The Hon'ble CIT(A) failed to consider the Appellant's specific request for a personal hearing via video conference to explain the facts and arguments of the case, thereby denying the appellant a fair hearing.
The Hon'ble CIT(A) did not take the documents and submissions filed by the Appellant on record, nor did he deal with the grounds raised effectively, indicating non-application of mind and procedural negligence.
The order was passed on 4 March 2025, nearly three years after the lest served notice (which was on 15 June 2022), which is contrary to the CBDT Instruction No 20/2003 mandating that appellate orders by Hon'ble CIT(A) to be passed within 15 days of the last hearing, thus causing undue delay and hardship to the Appellant.
The impugned order, being passed in breach of procedural fairness and natural justice, is bad in law and liable to be quashed. Aditya Birla Real Estate Ltd.
The following Grounds of Appeal are independent of and without prejudice to one another
Ground 2: Erred in disallowing the claim of depreciation amounting to INR
12,34,21,645 on assets used for generating power/electricity
Hon'ble CIT (A) erred in upholding addition of INR 12,34,21,645 on assets used for generating power/ electricity made by the Learned Assessing Officer (L'd AO) alleging that the Appellant is not engaged in the business of generating power/electricity.

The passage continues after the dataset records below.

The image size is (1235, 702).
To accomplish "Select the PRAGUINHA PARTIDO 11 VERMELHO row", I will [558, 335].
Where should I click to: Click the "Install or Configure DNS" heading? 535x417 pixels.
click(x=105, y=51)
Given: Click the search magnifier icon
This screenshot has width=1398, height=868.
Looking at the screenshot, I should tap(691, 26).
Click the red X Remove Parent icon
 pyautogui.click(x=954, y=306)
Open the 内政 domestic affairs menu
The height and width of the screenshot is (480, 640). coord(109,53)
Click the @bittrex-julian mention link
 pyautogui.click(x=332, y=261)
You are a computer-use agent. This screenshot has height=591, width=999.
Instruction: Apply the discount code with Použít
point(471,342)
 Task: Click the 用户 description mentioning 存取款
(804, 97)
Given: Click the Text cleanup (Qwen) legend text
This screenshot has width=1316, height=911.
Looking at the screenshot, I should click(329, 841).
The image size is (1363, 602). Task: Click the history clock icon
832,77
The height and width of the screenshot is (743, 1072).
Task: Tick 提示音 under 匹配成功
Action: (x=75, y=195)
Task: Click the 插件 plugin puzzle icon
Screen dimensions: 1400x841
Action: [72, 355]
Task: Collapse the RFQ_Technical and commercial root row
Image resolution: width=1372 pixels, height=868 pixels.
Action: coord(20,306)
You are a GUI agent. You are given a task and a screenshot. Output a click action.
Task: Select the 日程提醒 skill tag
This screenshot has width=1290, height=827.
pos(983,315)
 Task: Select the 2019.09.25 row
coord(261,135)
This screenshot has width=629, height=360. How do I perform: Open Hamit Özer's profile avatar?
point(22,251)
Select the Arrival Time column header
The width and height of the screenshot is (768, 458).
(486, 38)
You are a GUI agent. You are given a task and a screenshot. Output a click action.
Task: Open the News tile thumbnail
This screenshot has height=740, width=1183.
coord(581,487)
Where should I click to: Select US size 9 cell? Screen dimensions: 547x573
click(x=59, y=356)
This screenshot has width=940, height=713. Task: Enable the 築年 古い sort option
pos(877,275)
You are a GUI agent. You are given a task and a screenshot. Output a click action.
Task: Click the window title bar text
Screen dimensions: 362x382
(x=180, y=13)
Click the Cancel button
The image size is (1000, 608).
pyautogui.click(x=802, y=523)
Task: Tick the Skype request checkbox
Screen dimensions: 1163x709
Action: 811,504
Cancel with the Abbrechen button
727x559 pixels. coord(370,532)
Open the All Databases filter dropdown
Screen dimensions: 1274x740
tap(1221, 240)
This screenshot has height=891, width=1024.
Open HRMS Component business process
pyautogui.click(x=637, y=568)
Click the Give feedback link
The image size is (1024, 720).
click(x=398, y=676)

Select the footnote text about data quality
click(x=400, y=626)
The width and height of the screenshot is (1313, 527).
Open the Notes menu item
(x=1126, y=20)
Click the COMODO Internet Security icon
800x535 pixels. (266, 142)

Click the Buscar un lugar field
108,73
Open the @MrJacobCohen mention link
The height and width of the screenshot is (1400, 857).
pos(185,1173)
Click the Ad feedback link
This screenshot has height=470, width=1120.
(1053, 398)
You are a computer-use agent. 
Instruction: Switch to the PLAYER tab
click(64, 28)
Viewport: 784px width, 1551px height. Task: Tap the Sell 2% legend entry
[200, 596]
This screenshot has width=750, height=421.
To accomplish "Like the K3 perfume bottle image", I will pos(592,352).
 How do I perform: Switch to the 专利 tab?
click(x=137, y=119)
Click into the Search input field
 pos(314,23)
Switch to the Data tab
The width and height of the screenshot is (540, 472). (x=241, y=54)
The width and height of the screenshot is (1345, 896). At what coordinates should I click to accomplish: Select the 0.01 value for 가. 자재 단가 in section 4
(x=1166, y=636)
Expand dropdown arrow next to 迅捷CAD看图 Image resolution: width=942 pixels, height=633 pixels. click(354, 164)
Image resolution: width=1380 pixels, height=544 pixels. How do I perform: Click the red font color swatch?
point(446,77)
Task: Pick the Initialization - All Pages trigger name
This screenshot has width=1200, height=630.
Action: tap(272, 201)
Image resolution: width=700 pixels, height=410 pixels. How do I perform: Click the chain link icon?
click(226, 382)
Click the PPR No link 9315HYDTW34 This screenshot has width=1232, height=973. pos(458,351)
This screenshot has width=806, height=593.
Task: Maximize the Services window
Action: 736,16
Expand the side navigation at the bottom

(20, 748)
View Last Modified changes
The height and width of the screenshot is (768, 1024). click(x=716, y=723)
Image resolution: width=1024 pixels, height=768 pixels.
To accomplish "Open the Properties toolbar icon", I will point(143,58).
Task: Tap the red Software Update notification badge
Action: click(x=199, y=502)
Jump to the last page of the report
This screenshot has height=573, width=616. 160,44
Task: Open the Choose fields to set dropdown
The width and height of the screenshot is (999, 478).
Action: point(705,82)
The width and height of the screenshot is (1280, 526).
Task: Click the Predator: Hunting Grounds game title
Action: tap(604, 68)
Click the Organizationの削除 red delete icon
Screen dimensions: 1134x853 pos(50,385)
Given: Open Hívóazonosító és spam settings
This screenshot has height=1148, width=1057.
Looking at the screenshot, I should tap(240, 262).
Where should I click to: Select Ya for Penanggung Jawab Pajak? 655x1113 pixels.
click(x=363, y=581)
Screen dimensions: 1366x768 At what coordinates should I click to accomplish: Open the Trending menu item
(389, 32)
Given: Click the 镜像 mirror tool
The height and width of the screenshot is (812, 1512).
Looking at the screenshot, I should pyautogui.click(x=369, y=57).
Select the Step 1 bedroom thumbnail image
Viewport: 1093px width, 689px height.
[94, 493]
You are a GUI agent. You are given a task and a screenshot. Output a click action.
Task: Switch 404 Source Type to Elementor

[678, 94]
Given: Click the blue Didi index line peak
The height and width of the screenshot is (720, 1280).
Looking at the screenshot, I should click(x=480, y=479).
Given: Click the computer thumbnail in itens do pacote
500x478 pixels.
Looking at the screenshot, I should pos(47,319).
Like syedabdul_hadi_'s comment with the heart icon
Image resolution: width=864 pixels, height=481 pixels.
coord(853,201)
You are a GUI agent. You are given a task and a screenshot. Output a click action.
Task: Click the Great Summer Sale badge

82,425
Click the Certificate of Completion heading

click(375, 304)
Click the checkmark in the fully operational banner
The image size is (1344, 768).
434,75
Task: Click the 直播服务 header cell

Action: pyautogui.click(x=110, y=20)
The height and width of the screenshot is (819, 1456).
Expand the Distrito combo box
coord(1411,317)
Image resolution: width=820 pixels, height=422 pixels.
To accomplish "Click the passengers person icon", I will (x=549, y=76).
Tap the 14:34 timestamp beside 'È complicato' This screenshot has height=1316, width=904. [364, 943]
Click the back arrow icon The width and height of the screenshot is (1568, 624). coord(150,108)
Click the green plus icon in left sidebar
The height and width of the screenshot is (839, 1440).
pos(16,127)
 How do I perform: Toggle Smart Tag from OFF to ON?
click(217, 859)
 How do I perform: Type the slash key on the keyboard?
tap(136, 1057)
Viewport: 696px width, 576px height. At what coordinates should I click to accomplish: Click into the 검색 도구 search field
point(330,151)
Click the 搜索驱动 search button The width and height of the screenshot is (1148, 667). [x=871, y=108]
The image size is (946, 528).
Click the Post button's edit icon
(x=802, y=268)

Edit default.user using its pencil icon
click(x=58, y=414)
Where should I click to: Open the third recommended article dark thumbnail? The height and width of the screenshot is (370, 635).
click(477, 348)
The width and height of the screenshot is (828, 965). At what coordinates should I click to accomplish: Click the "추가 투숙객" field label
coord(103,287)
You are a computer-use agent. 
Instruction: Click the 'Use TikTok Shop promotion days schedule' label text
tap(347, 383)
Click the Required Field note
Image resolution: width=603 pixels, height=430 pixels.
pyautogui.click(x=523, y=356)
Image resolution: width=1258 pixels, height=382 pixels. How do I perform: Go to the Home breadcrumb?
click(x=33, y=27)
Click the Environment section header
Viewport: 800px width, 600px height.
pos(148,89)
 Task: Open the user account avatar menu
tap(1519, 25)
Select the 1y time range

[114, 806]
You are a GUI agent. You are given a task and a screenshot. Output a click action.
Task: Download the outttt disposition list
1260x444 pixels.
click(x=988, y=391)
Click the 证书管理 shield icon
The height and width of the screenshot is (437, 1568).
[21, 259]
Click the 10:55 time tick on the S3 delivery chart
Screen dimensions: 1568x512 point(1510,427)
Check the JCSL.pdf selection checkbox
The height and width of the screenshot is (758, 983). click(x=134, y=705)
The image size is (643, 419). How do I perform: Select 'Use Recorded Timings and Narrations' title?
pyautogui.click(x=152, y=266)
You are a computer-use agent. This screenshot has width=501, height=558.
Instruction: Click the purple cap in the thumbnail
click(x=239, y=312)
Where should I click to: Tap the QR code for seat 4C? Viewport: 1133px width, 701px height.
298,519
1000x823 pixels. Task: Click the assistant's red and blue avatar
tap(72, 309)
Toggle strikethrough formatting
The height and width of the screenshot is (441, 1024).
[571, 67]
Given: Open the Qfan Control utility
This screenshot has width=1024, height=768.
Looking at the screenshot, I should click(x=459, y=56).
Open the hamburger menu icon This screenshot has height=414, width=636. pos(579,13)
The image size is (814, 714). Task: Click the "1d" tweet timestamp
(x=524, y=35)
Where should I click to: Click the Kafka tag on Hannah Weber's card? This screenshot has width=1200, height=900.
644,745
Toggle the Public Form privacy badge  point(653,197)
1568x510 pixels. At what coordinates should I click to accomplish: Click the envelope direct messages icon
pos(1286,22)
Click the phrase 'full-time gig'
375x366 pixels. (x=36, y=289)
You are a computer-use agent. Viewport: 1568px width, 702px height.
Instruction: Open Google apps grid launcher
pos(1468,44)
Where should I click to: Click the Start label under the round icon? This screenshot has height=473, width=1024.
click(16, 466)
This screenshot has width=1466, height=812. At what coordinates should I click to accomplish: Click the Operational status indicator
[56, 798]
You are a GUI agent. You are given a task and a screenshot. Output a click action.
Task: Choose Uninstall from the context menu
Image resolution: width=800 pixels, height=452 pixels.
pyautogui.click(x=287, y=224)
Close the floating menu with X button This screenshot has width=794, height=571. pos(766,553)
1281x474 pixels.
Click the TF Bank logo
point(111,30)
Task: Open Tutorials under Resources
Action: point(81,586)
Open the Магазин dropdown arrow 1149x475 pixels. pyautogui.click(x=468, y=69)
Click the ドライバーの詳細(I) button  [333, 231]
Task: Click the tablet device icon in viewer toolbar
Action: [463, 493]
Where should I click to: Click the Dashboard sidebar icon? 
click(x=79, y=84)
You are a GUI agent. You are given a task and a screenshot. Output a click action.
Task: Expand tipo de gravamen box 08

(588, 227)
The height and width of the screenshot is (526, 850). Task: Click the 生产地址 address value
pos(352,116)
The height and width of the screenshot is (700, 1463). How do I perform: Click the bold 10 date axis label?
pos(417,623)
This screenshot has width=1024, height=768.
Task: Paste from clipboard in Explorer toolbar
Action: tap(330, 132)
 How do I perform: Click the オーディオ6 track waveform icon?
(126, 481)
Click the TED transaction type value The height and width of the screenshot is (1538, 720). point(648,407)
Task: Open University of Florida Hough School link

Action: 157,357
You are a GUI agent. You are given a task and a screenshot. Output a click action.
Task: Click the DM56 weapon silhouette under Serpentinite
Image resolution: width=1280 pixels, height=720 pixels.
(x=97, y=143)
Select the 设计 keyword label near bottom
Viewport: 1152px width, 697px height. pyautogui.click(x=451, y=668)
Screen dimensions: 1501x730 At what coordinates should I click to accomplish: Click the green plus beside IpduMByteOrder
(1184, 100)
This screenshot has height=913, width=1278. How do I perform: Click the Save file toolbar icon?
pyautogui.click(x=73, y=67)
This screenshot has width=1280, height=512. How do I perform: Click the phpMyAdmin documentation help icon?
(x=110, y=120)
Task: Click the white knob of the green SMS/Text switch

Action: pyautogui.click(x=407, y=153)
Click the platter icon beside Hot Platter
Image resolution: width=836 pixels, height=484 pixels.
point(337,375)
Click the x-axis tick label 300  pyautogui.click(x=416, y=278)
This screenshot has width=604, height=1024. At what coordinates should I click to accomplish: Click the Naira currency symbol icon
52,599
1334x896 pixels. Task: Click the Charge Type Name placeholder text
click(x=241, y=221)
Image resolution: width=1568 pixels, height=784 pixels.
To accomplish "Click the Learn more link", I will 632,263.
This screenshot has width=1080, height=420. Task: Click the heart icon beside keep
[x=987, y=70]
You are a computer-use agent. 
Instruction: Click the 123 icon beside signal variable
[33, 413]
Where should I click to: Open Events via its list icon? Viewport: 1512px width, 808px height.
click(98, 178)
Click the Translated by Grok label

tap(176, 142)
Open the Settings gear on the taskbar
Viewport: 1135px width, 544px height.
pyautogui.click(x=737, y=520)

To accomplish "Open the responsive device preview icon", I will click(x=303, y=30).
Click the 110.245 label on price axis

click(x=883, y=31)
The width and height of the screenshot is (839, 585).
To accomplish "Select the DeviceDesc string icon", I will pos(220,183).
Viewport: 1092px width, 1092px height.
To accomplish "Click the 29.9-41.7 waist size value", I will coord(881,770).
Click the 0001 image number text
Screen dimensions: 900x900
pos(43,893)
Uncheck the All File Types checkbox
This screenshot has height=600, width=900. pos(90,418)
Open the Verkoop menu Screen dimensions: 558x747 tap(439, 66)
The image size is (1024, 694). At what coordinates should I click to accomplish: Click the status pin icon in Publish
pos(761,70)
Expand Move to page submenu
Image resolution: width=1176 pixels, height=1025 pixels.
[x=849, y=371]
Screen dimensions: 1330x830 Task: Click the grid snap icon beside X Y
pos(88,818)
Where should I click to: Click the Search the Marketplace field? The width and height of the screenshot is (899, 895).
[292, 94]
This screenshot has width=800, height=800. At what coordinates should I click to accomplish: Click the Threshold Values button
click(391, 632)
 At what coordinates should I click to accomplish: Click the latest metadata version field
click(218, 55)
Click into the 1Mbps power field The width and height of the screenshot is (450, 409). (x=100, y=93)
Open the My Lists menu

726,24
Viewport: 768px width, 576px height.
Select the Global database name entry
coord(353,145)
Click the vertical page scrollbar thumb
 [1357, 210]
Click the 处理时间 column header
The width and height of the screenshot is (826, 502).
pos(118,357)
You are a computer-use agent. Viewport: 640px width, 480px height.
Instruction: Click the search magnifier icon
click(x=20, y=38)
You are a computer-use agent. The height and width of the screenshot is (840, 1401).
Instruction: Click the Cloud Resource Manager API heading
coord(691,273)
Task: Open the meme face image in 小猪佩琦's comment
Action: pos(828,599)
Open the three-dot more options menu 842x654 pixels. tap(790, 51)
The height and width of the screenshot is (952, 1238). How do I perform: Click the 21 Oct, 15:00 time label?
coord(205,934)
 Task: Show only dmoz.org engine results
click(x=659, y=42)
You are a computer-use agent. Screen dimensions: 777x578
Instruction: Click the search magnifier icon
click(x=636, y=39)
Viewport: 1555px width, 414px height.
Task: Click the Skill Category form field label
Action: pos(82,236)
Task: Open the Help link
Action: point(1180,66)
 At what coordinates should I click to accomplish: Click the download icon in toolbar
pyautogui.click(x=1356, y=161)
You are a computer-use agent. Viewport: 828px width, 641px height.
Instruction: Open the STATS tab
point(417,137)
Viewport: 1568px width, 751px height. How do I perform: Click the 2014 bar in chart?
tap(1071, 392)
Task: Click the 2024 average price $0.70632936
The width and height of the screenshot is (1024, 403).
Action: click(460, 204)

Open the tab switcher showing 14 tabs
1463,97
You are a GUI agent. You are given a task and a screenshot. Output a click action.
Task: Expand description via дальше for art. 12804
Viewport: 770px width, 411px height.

Hon'ble CIT(A) erred in law and on facts in holding that depreciation on the power generation assets is allowable only to the division consuming the power (Cement division) and not to the Appellant company as a whole.
While the Hon'ble CIT(A) rightly accepted that the appellant is generating power for captive consumption and is entitled to depreciation under section 32(1)(i) of the Act, the conclusion that the claim must be restricted to a specific division is incorrect and contrary to law.
Hon'ble CIT(A) has failed to appreciate that the Appellant company, being the legal owner of the power plant and using the electricity generated for its business, is entitled to claim depreciation on the asset, irrespective of internal divisional usage, and such restriction imposed by the Hon'ble CIT(A) is untenable in law.
Hon'ble CIT(A) failed to appreciate the fact that in the previously concluded assessments, the claim of depreciation on assets used for generating power/electricity has always been accepted.
Hon'ble CIT(A) erred in not following the Principle of Consistency, which requires that when the facts & circumstances continue to remain the same, then there should not be any variation in the treatment from earlier year.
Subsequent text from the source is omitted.